Conservatives claim to be in favor of stable families, small businesses, hard work, private schools, investment and homeownership.

So why in the world are so many on the right attacking the family of Graeme Frost?

Frost is the 12-year-old from Baltimore who delivered the Democrats' reply to a radio address by President Bush in September. The seventh-grader pled--in vain, it turned out--that the president not veto Congress's $35 billion expansion of the children's health care program known as S-CHIP. A car crash in December 2004 left two of Halsey and Bonnie Frost's children comatose, Graeme with a brain stem injury and Gemma, his sister, with a cranial fracture.
 
The kids were treated, thanks to S-CHIP. The Frosts spoke out so the public would know that real people lie behind the acronym.

Their reward was to be trashed on right-wing blogs and talk radio as if they were multimillionaires ripping off the system. The assault on the Frosts apparently began on the Free Republic website and quickly spread to National Review Online, Power Line, and Michelle Malkin's blog, as well as Rush Limbaugh's radio show.

And of what were the Frosts guilty? Well, they own their own home, which they bought for $55,000 in 1990 and is now worth about $260,000; they invested in a commercial property, valued at $160,000; Halsey Frost, a self-employed woodworker, once owned a small business that was dissolved in 1999; and Graeme attends a private school on scholarship. I rely here on facts reported this week in The Baltimore Sun and The New York Times, both of which set straight the more outlandish claims made by the Frosts' attackers.

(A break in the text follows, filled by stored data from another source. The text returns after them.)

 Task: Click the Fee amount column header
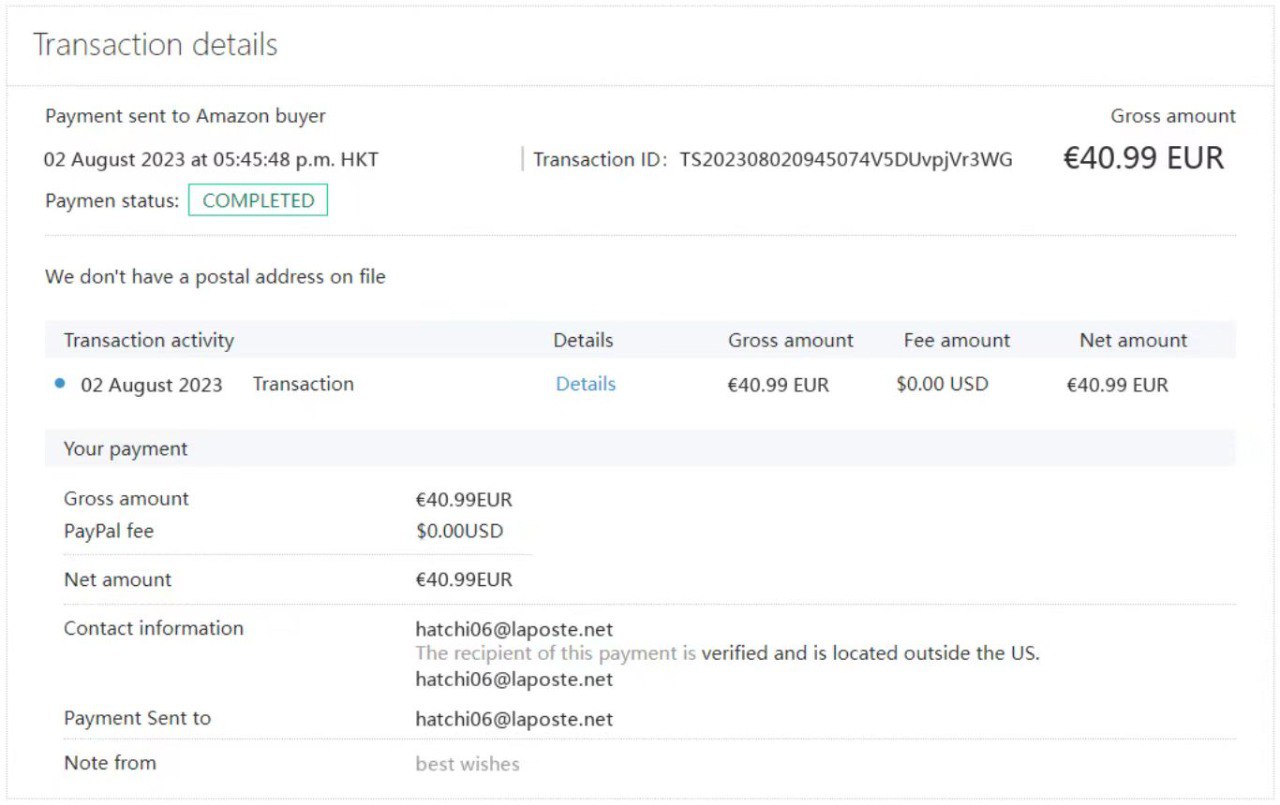pyautogui.click(x=957, y=340)
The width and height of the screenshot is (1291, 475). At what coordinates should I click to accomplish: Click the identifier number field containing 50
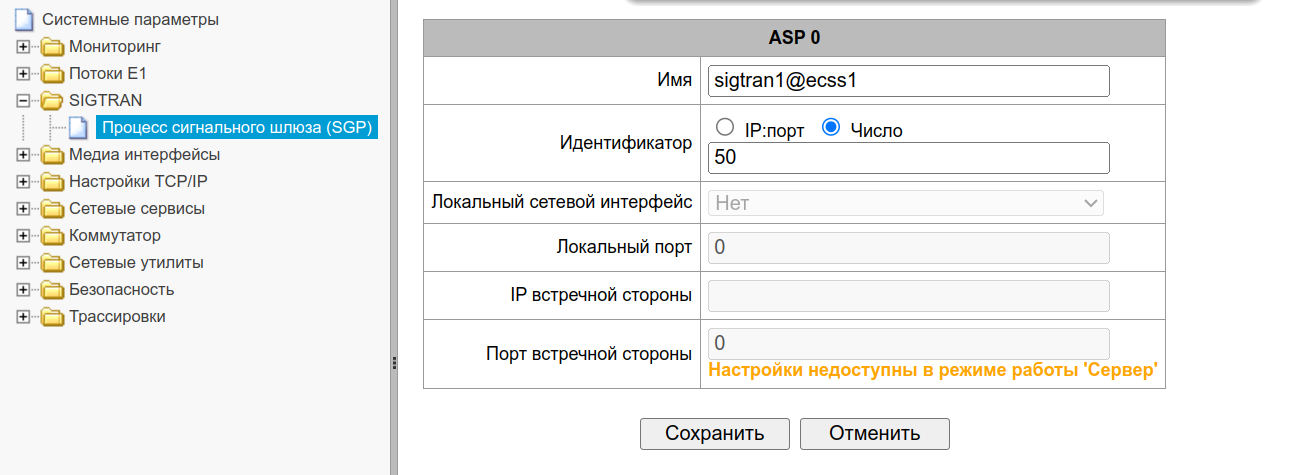point(908,158)
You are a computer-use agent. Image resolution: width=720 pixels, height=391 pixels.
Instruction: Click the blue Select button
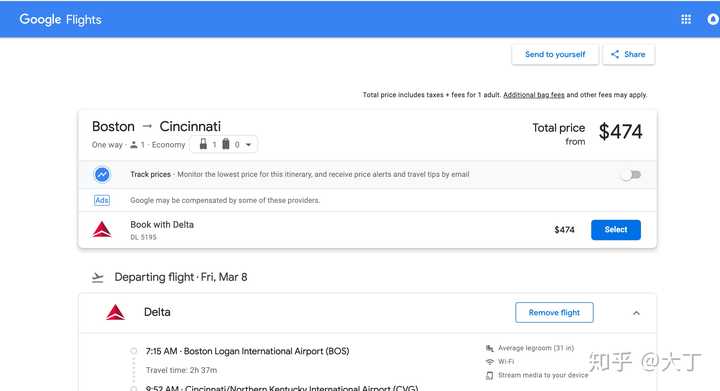[616, 229]
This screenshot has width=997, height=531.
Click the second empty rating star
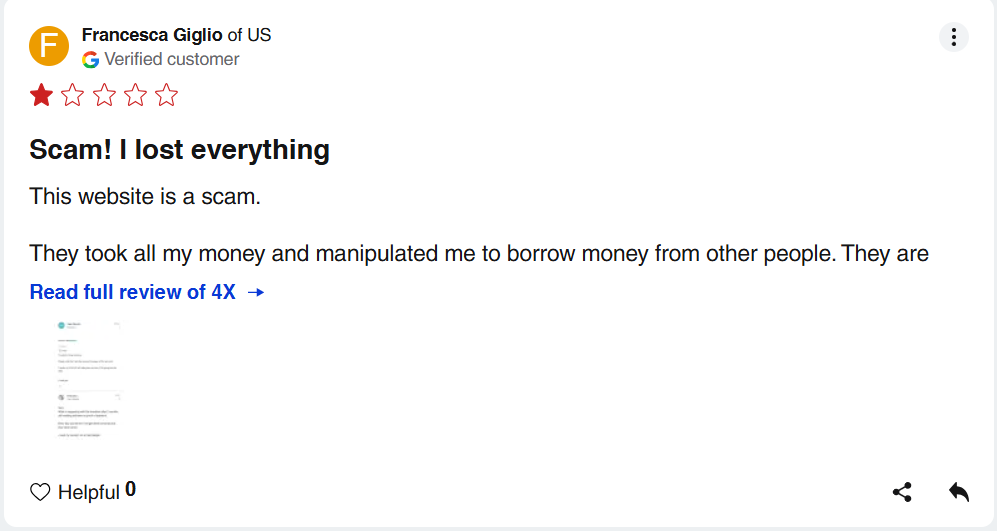tap(72, 95)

The right is unapologetic. "The Democrats chose to outsource their airtime to a seventh-grader," wrote National Review's Mark Steyn. "If a political party is desperate enough to send a boy to do a man's job, then the boy is fair game."

OK, the Democrats are "fair game," but a 12-year-old? No wonder nobody talks about compassionate conservatism anymore.

As a general rule, I am a fan of the blogosphere. It has broadened the public debate and brought new people into politics. And nasty stuff is by no means limited to the right-wing blogs. Left-of-center blogs whose political views I largely share have published offensive stuff, too. Shaun Mullen, who blogs at The Moderate Voice--yes, there are moderate blogs--is right to generalize when he says that the targeting of the Frost family reveals "the vicious underbelly of the blogosphere."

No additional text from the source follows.